In the paranoid-schizoid state, the psyche survives through splitting: people are experienced as either wholly good or wholly bad. But in the depressive position, consciousness deepens enough to recognize that the same person we love is also the person toward whom we may feel anger, envy, resentment, or aggression.
This realization produces guilt rather than shame.
Toxic Shame says: “I am bad.”
Depressive guilt or healthy shame says: “I may have harmed what I love.”
This distinction is crucial because guilt, unlike shame, opens the possibility for reparation. The desire is no longer to return to unconscious fusion, but to restore connection through greater consciousness, accountability, and mutual subjectivity.

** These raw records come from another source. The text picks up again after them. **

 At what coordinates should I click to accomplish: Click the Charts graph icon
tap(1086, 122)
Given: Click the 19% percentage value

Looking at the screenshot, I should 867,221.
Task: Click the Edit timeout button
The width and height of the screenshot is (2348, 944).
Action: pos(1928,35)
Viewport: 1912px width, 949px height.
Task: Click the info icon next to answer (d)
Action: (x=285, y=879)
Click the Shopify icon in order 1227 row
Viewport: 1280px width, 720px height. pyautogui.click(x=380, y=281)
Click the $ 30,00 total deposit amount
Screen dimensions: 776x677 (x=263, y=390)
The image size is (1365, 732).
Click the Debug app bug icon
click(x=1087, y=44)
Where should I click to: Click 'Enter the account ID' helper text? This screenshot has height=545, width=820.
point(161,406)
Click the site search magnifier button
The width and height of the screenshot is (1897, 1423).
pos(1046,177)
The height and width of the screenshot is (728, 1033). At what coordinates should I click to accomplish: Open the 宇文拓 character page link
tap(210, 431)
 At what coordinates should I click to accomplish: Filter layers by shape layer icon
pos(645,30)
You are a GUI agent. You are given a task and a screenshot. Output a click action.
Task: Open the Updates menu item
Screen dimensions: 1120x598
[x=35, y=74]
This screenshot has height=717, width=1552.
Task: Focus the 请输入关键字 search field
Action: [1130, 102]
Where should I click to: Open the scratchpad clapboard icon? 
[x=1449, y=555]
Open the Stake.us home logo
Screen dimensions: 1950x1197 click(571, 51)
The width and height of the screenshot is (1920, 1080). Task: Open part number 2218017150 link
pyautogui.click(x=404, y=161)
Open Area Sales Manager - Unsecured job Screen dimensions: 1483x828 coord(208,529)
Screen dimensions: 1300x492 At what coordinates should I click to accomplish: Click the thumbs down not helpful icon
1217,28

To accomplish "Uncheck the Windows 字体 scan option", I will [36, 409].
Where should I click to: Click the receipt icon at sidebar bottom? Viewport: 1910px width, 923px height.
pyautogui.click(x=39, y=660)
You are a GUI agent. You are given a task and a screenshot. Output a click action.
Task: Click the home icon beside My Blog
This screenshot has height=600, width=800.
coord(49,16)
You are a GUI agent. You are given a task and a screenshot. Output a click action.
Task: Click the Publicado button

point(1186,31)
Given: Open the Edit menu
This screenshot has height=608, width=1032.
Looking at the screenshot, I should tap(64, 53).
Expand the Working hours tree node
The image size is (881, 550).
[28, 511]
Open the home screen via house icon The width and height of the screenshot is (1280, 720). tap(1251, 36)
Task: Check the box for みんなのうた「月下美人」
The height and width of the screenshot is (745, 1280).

Under stress, betrayal, or emotional overwhelm, the psyche may temporarily regress into splitting again, oscillating between idealization and devaluation, closeness and withdrawal.
Yet each return to awareness strengthens the individual’s capacity to hold ambivalence consciously without collapsing into fragmentation. It is significant that Psyche, in her despair, turns towards Venus.
Symbolically, this suggests that healing requires confrontation with the maternal archetype itself.
At this stage of the myth, however, the mother appears only in her negative form: critical, withholding, jealous, and impossible to satisfy.
From a shadow work perspective, archetypes exist latently within the psyche, but become activated through relational experience and mirroring. A woman struggling with schizoid defenses or unstable attachment may have lacked sufficient emotional mirroring from the maternal environment and therefore searches externally for the missing inner mother: the archetypal source of containment, stability, and unconditional holding.
The myth now shifts from unconscious romance into initiation.
Psyche’s longing for Eros leads her directly into the trials.
These tasks are not punishments.They are psychological transformations.